EMURGO, l'une des organisations fondatrices de la blockchain Cardano, a annoncé qu'elle a défini un plan pour récupérer les ressources perdues lors de l'attaque qui a touché le portefeuille SecondFi. Selon l'entreprise, l'objectif est de conclure le processus de restitution des fonds dans environ deux semaines, après avoir finalisé le développement et les tests du mécanisme de récupération.
Le communiqué a été publié par le CEO d'EMURGO, Phillip Pon, qui a indiqué que l'enquête forensique était déjà terminée. L'entreprise a affirmé avoir validé les soldes des portefeuilles affectés et identifié ce qu'elle a qualifié de "solution de récupération claire".
Selon le calendrier présenté, la première semaine sera consacrée au développement de l'outil chargé de la récupération des actifs. Ensuite, la solution passera par une étape de tests avant que les utilisateurs puissent commencer à recevoir les montants correspondants.
L'entreprise a également conseillé aux clients affectés de ne pas déplacer les fonds présents dans les portefeuilles compromis ni d'effectuer toute procédure ne faisant pas partie des instructions officielles de SecondFi. Selon EMURGO, tout le processus a été structuré en tenant compte de l'état actuel des portefeuilles touchés par l'incident.

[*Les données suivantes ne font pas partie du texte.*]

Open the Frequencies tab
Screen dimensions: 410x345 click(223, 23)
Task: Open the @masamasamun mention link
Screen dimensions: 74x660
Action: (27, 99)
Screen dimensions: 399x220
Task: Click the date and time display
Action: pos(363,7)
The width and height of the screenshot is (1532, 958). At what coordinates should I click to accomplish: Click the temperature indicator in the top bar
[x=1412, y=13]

Phillip Pon a également renforcé qu'aucune étape exigeant la participation des utilisateurs n'a été initiée. Il a averti que SecondFi ne demandera jamais de clés privées, de phrases-seed ou de toute autre donnée d'accès aux portefeuilles pendant le processus de récupération.
L'annonce représente la première fois que l'entreprise présente un délai concret pour le remboursement des utilisateurs. Malgré cela, les détails techniques sur le mécanisme de restitution ainsi que la méthodologie de calcul des montants que chaque client devra recevoir n'ont pas encore été divulgués.

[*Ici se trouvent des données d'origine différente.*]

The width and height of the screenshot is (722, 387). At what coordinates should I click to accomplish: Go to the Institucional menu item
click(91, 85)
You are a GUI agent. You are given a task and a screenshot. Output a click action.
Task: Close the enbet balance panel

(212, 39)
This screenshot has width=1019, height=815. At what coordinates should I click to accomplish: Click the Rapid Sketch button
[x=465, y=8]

L'attaque a affecté 374 portefeuilles
Selon les informations de l'entreprise, la vulnérabilité a été exploitée entre les 21 et 23 juin. Trois attaques externes ont entraîné le détournement d'environ 16 millions de ADA, évalués à environ US$ 2,4 millions à l'époque, répartis entre 374 adresses.

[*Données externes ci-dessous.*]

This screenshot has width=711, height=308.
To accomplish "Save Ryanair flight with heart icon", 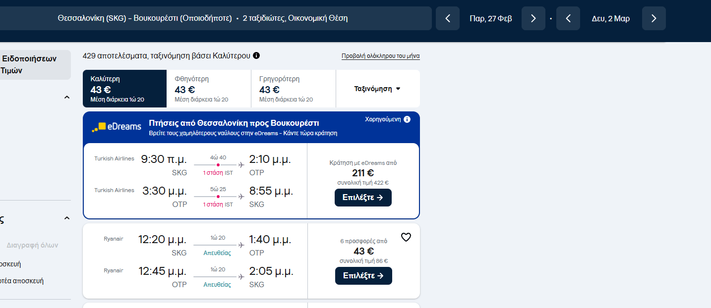I will pos(406,238).
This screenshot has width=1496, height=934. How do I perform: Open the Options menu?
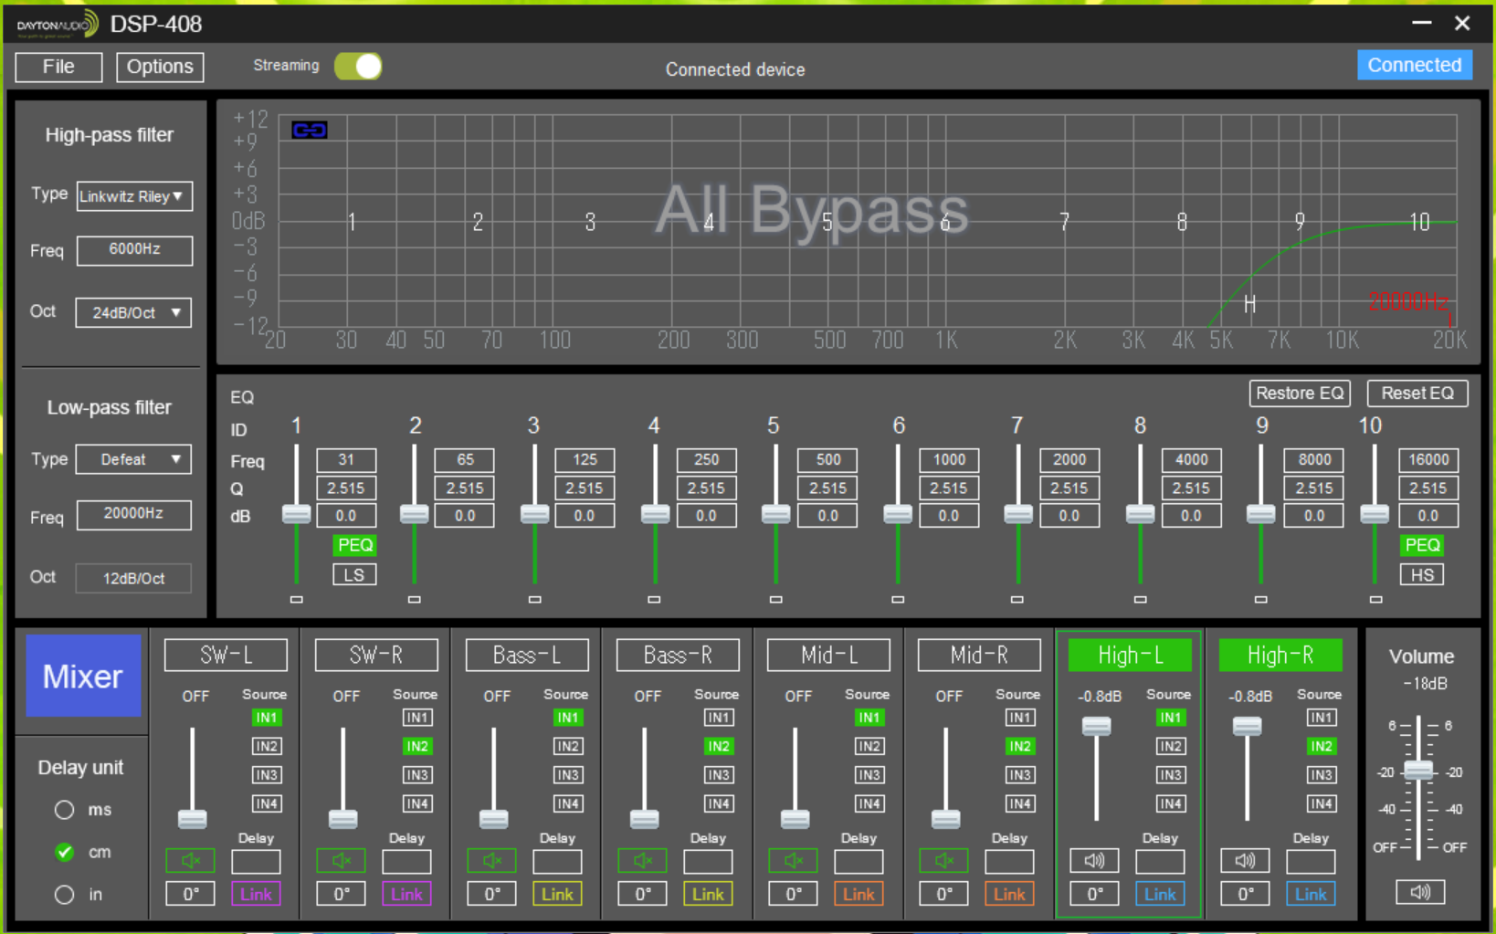pyautogui.click(x=160, y=67)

En plus de ces mouvements, SecondFi a indiqué avoir réalisé un transfert préventif d'environ 129 millions de ADA vers un dépositaire tiers indépendant. La mesure avait pour objectif d'empêcher de nouvelles pertes pendant que l'enquête était en cours.
L'entreprise a également identifié deux portefeuilles numériques utilisés par les assaillants. L'un d'eux aurait été responsable du vidage de 171 portefeuilles, tandis que le second en a affecté 203 autres. Environ 4 millions de ADA liés à l'attaque restent dans une adresse surveillée par les équipes responsables, tandis que l'affaire a déjà été signalée aux autorités.
Le rapport indique une origine possible de la vulnérabilité
SecondFi a attribué le problème à une faille dans son logiciel de génération de portefeuilles, qui aurait permis l'exposition des clés privées lors de la signature des transactions. Selon l'entreprise, restaurer une phrase de récupération dans un autre portefeuille n'élimine pas le risque lorsque l'adresse compromise continue d'être utilisée.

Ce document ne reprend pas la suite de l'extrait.